極めて異様。おそらくツーピースの方が気密性も高く部品数を減らせることで、スリーピースモデルは早々と廃盤になったと思われます。

 

 

対のヴァーテックス、新旧FBオクタゴナルケース。ともにブレゲ数字、ブレゲ針。「オールプルーフ」という、かなり威勢の良いモデル名も新鮮です。

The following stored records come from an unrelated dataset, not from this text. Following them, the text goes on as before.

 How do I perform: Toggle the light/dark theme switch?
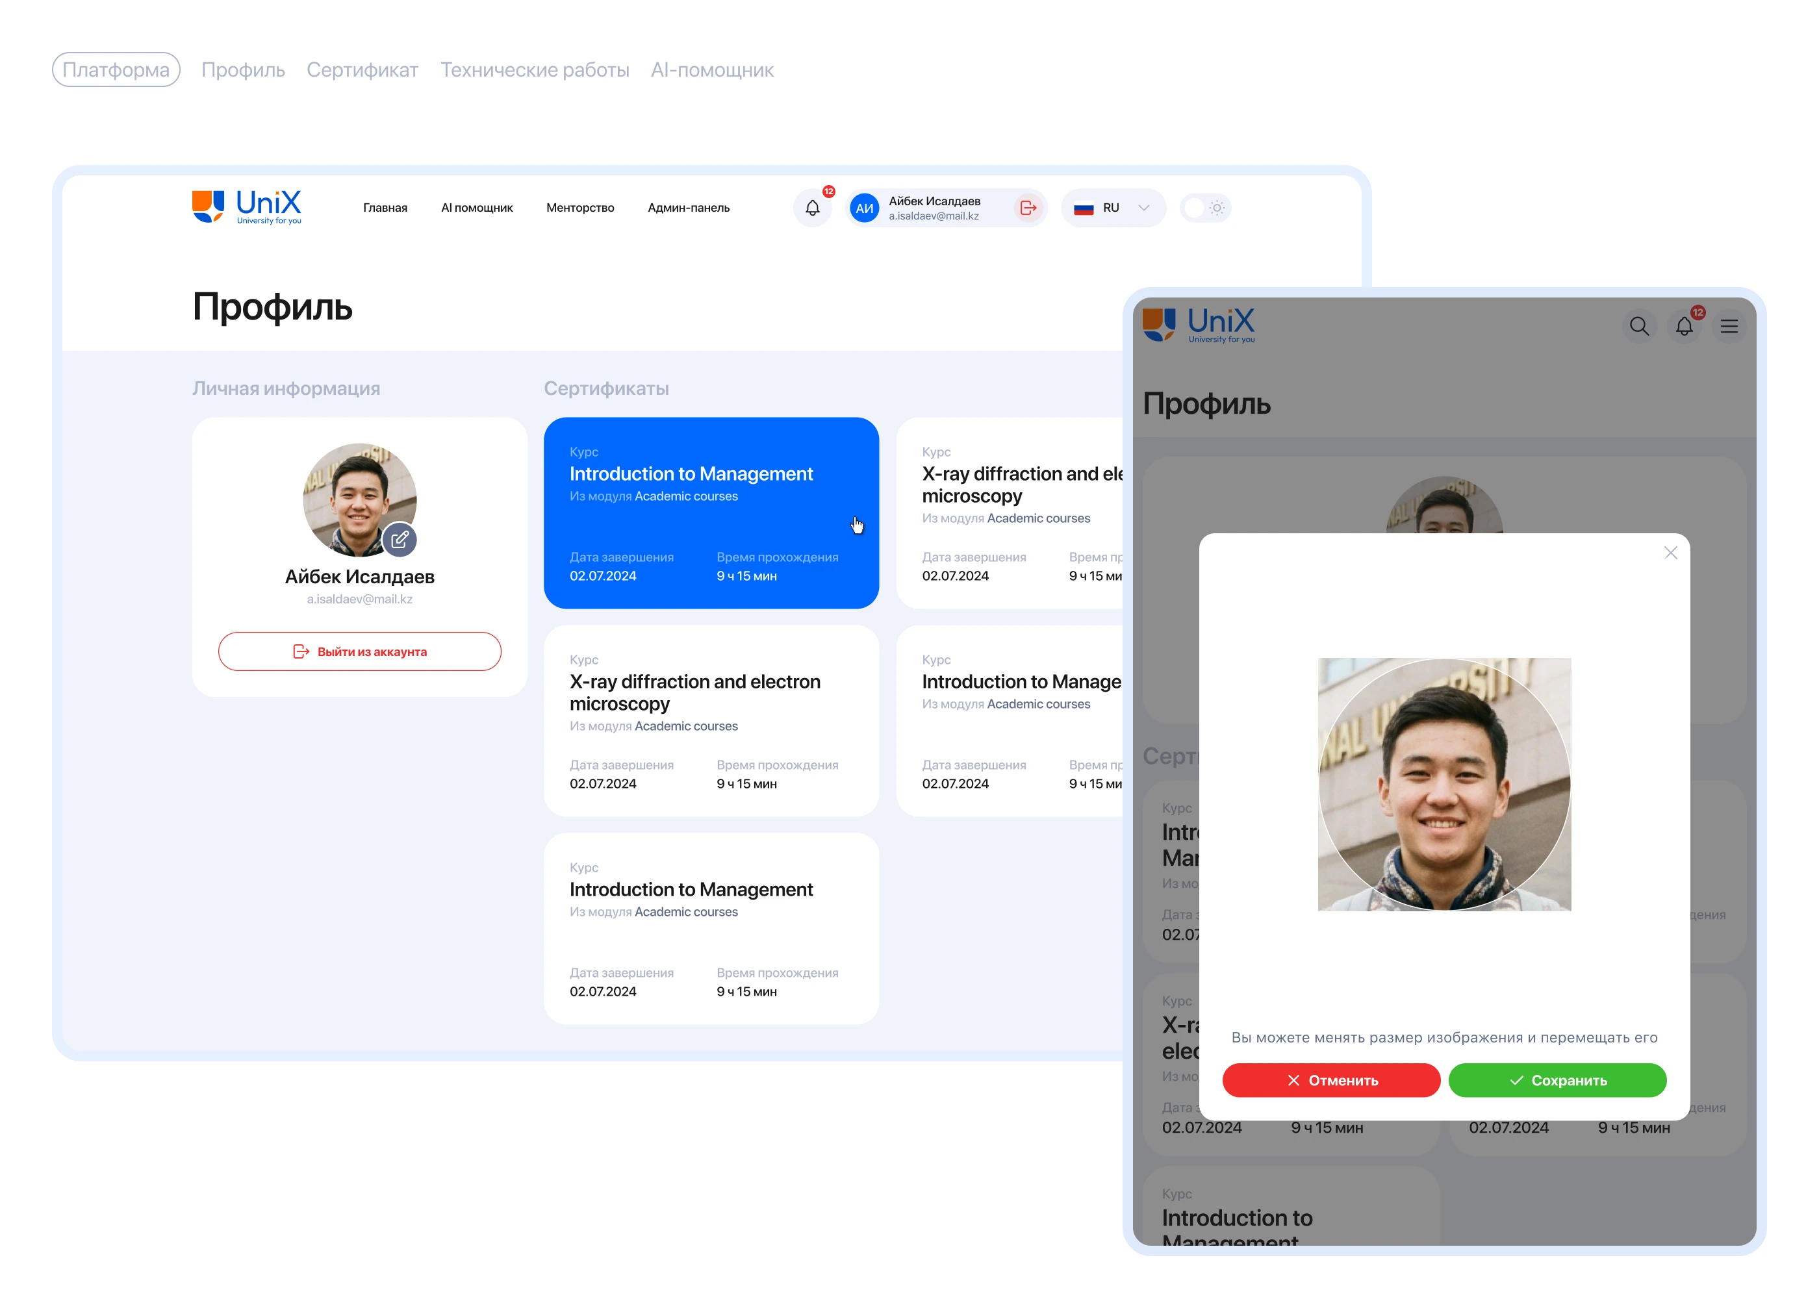click(x=1205, y=208)
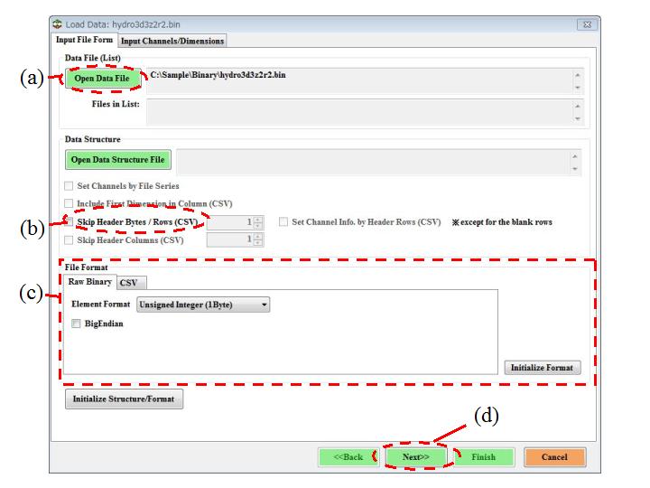Image resolution: width=650 pixels, height=488 pixels.
Task: Enable the BigEndian checkbox
Action: 76,324
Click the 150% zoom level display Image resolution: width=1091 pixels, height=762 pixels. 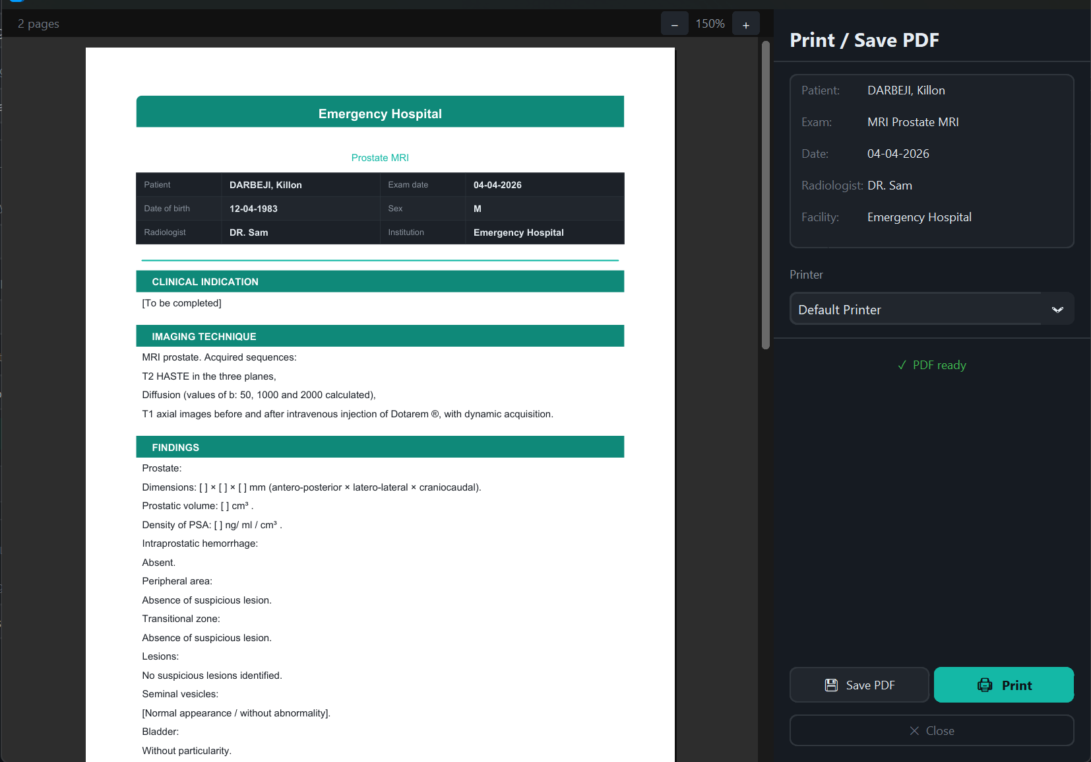point(710,23)
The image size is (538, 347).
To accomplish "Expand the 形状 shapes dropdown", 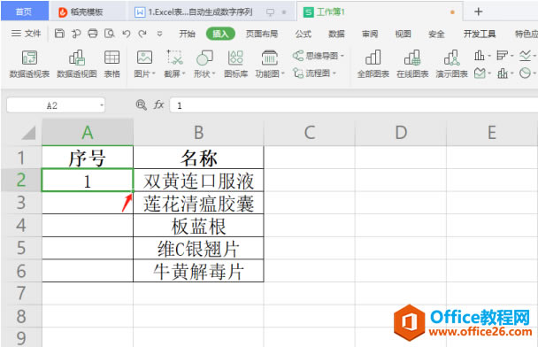I will [x=213, y=73].
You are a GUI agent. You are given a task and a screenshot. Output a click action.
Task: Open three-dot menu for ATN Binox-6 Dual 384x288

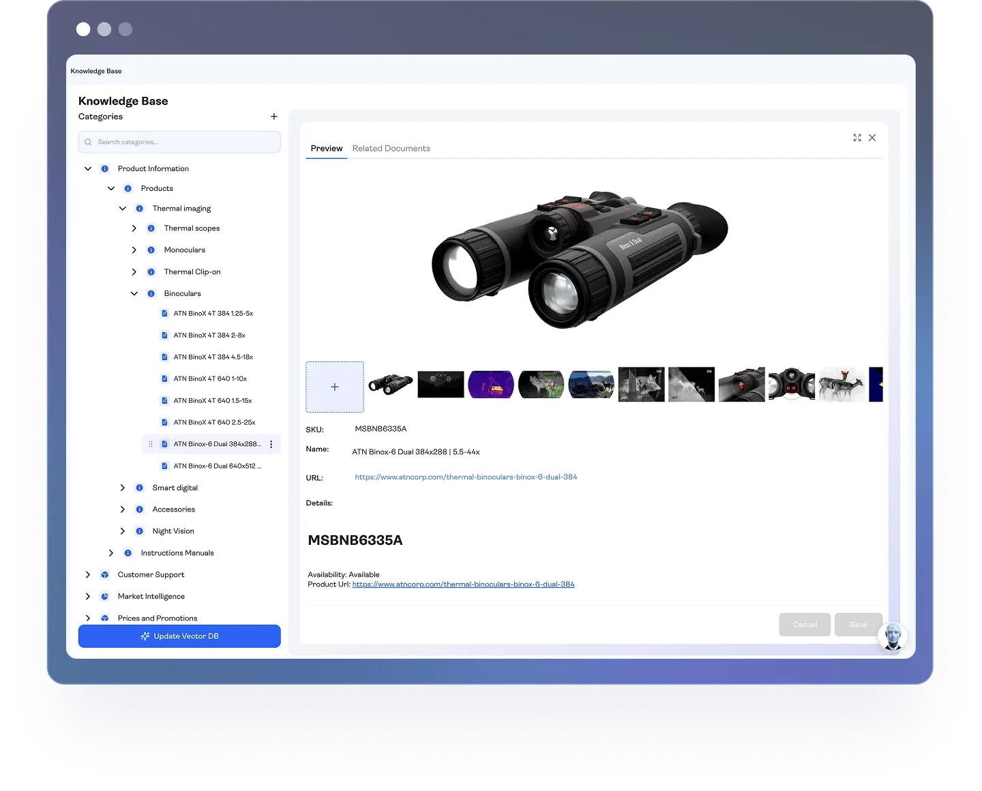pos(271,445)
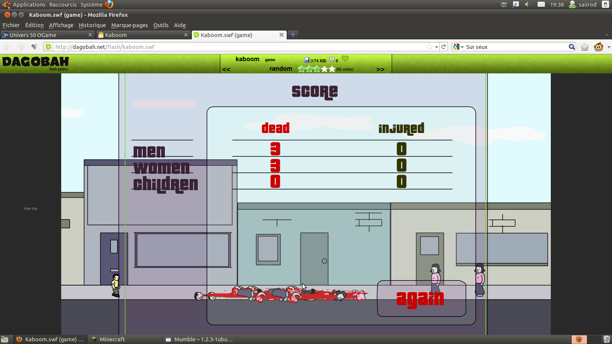Screen dimensions: 612x344
Task: Click the URL address field
Action: click(x=237, y=47)
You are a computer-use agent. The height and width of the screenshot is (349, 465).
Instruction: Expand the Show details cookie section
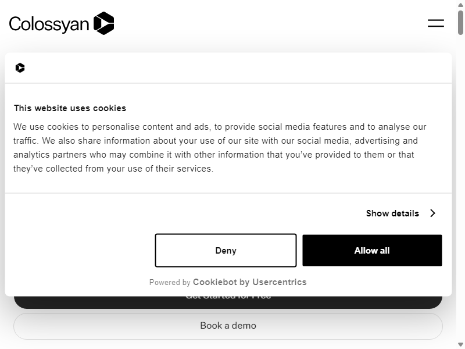[x=401, y=213]
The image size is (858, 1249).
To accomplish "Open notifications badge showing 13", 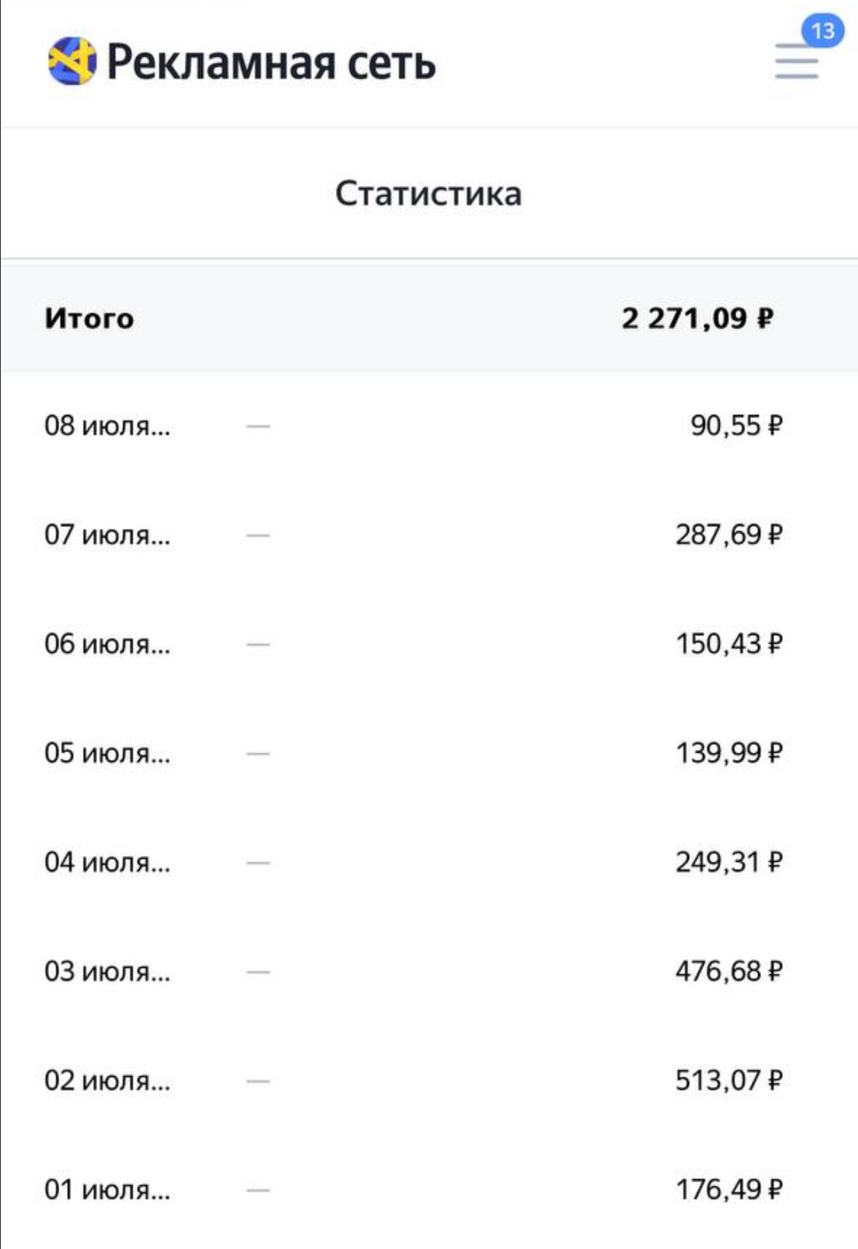I will 823,31.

FBのオクタゴナルケースは、多くのブランドに愛されたこともあってその文字盤デザインも多彩。こちらは黒の背景に金の抜き字で大胆に描かれる図像とは裏腹に、静謐さすら感じるセクターダイヤル。
アール・デコの粋を集めた幾何学的な調和の美が、腕時計という枠に見事に納められた逸品です。

 

 

もうひとつのオクタゴン。ヴィンテージウォッチ市場でしばしば注目されるスイスのジュエラー〈チューラー〉が手掛けた、1930年代の腕時計です。
1883年2月5日にスイスのビエンヌで産声をあげたヨーロッパ有数の老舗宝飾品店で、タイムリーなことについ先日140周年を迎えました。
この個体もまたアンユージュアル。幾何学的なアール・デコの美意識が見事なまでに凝縮されています。

 

 

直線と角で構成されるゴツゴツしたフォルム。無機質でハードな印象に見え隠れする上品なドレス要素。このシルエットの潔さがたまらんのです。